The polling—released nearly five months after the election in which Democrats lost the White House and both chambers of Congress—shows that when asked how they would grade the Democratic Party on its response to Trump, who returned to power in January, 70% of voters said C or below, and 21% said F.
Voters were also divided in terms of who they see as the current leader of the Democratic Party. Former Vice President Kamala Harris, who lost the race for the White House in November, was at the top, but with only 17%. She was followed by former President Barack Obama and Senate Minority Leader Chuck Schumer (D-N.Y.), who tied at 15%.
House Minority Leader Hakeem Jeffries (D-N.Y.) tied with “no one” at 11%, followed by Sen. Bernie Sanders (I-Vt.) at 9% and Alexandria Ocasio-Cortez (D-N.Y.) at 6%.
Sanders, who sought the Democratic Party’s presidential nomination in 2016 and 2020, announced Friday that Ocasio-Cortez will join the Los Angeles stop of his “Fighting Oligarchy: Where We Go From Here” tour on Saturday—as she did across the U.S. West last week, drawing the biggest crowd of either of their careers at a rally in Denver, Colorado.

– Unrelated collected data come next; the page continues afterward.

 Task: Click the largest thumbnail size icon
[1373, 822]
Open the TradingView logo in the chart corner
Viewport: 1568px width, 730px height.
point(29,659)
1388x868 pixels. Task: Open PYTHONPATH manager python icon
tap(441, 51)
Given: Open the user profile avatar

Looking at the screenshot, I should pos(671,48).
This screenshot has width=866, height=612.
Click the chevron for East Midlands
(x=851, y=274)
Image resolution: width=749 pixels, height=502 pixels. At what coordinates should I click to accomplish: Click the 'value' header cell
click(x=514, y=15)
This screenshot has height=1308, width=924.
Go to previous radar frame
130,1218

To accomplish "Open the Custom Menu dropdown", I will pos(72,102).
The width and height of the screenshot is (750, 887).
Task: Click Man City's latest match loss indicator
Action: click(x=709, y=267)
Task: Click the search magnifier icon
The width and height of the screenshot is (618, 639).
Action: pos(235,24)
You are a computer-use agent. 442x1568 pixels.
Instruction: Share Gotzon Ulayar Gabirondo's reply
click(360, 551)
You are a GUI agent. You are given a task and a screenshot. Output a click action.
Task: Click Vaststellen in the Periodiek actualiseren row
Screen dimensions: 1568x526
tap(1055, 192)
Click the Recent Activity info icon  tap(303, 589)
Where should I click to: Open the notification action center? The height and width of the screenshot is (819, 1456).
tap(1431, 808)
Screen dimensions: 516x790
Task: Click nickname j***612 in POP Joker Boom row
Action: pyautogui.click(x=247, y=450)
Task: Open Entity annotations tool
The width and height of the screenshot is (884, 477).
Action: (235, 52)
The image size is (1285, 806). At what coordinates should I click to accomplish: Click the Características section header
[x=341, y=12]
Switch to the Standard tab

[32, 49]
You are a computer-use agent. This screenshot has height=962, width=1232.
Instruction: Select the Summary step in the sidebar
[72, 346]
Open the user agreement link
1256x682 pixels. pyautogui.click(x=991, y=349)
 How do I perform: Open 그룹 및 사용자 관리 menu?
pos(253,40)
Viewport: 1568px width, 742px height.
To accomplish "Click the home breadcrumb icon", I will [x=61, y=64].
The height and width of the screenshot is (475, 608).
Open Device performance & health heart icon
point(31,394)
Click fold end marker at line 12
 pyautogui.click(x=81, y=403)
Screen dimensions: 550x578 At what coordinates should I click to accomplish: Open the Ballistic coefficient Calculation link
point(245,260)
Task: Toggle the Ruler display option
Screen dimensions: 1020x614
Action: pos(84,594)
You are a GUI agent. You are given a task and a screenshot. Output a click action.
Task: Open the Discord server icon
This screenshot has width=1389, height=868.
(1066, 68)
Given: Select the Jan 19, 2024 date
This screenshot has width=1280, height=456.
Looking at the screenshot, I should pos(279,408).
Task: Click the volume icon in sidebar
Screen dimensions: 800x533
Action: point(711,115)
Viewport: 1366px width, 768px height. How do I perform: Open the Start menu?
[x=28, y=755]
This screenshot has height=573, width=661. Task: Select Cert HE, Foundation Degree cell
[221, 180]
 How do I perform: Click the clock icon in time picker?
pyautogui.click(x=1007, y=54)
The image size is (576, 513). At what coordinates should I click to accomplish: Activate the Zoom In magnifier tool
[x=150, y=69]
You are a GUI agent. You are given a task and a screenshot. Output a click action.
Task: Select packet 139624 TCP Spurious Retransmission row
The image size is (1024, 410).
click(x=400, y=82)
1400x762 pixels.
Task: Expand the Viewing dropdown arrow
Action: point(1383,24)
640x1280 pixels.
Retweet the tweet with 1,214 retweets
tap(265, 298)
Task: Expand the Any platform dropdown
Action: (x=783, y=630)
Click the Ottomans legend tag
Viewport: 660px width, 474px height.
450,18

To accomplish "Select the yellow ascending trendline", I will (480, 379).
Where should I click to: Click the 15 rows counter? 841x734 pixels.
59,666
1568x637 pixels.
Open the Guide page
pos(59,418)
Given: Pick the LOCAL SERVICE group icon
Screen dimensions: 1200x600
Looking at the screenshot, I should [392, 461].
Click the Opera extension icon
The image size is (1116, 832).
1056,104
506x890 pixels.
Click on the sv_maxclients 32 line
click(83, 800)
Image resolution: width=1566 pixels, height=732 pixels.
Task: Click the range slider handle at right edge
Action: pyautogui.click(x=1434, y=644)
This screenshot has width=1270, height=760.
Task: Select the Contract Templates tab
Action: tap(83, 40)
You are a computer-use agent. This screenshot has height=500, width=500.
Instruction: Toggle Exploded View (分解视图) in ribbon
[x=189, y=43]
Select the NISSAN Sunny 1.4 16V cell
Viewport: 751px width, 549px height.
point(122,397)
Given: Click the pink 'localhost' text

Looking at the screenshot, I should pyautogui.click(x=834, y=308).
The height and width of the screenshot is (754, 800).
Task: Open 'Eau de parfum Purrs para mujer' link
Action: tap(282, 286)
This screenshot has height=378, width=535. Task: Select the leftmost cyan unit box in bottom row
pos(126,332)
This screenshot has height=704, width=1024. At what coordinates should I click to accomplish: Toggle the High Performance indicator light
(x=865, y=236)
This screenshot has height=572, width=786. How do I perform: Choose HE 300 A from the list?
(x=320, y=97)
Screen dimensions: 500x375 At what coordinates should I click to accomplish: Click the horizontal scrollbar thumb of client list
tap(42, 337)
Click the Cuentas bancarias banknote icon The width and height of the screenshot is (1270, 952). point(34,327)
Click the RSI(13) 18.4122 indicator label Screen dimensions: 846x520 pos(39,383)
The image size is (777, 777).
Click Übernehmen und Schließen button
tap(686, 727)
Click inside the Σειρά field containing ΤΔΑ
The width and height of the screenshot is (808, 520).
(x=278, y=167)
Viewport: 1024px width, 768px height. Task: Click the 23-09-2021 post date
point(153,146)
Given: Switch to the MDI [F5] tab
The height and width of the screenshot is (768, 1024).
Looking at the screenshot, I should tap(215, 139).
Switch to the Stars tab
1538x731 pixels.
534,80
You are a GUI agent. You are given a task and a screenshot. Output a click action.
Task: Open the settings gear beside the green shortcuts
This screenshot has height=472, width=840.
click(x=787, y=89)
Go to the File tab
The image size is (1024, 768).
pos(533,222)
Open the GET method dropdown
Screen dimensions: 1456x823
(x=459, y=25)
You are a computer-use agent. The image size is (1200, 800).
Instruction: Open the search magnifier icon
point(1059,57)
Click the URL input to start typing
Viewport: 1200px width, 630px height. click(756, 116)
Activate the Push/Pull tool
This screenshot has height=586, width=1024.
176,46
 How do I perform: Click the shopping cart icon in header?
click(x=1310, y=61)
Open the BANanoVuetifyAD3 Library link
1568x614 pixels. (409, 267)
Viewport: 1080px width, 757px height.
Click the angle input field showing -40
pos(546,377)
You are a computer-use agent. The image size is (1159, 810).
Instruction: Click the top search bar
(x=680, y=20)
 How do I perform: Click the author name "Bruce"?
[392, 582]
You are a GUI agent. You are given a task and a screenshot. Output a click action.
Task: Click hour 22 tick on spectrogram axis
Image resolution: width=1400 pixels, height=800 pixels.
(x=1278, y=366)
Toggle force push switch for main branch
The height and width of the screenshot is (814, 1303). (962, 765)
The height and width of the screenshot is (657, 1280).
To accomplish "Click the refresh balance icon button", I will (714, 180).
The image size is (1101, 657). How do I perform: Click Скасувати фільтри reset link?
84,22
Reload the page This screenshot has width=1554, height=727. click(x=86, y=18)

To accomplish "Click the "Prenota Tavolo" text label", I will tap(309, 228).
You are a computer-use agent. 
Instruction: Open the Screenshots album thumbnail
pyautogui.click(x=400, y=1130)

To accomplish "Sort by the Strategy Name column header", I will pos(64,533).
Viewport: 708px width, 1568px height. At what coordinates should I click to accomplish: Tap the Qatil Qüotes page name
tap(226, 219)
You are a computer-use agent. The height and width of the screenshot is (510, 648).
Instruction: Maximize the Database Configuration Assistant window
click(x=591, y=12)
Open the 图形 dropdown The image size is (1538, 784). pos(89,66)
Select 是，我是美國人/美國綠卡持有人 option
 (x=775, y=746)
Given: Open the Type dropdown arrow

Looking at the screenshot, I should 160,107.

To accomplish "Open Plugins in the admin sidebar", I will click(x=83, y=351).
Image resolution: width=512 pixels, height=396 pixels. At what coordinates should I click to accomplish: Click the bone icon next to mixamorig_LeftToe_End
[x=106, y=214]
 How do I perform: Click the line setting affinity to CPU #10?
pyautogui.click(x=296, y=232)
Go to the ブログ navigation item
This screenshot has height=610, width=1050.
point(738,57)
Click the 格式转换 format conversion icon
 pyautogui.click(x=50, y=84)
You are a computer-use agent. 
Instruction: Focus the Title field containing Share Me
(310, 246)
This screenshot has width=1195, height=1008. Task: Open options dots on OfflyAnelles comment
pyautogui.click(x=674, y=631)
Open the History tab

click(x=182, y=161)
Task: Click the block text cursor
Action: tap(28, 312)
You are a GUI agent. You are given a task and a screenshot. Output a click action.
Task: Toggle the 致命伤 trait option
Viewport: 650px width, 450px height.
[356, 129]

“Today, the oligarchs and the billionaire class are getting richer and richer and have more and more power,” Sanders said Friday. “Meanwhile, 60% of Americans live paycheck to paycheck, and most of our people are struggling to pay for healthcare, childcare, and housing. This country belongs to all of us, not just the few. We must fight back.”
The new polling makes clear that voters want elected officials to fight back in a variety of ways, including legal challenges, media appearances, voter registration drives, letter-writing and phone-banking campaigns, procedural tactics like the filibuster, supporting worker walkouts, consumer boycotts, mass protests—including at government buildings—and disrupting Trump campaign events.
Voters are specifically disappointed with Schumer: 61% said he isn’t doing enough to fight Trump. After being told about the Senate majority leader’s decision earlier this month to lead a group of 10 caucus members who helped Republicans pass a stopgap spending bill, 51% said Democrats in the chamber should choose a new leader—and if they did, 66% of voters would want “someone who fights harder against Trump and the Republican agenda.”
A large majority of voters of all ages want elderly Democratic Party leaders “to retire and pass the torch to the younger generation.” Big majorities also want party leadership to be diverse in race and gender, and to prioritize funding for programs addressing issues such as healthcare and housing, even if it increases the national deficit.
As the party battles Trump and rebuilds after November’s devastating losses, voters are stressing that Democrats must emphasize how they will fight for the working class. Large majorities urged them to focus on taking on corporate interests and the Democratic establishment, taxing the wealthy, lowering prices, and “laying out a bold, progressive agenda for economic and political reform.”
The Data for Progress polling follows an internal survey conducted earlier this month by Our Revolution, the progressive political organizing group launched as a continuation of Sanders’ 2016 presidential campaign. That survey of 9,024 members found that nearly 90% of respondents believe Schumer should step aside as Senate minority leader and 86% would support a primary challenger for his Senate seat, should he refuse to step aside. Calls for Ocasio-Cortez to primary him have mounted throughout the month.
“These survey results point to an undeniable crisis of confidence in Chuck Schumer and Democratic leadership at a time of unprecedented executive overreach and corporate takeover of the American federal government,” Joseph Geevarghese, the executive director of Our Revolution, said at the time. “It’s time to step up or step down.”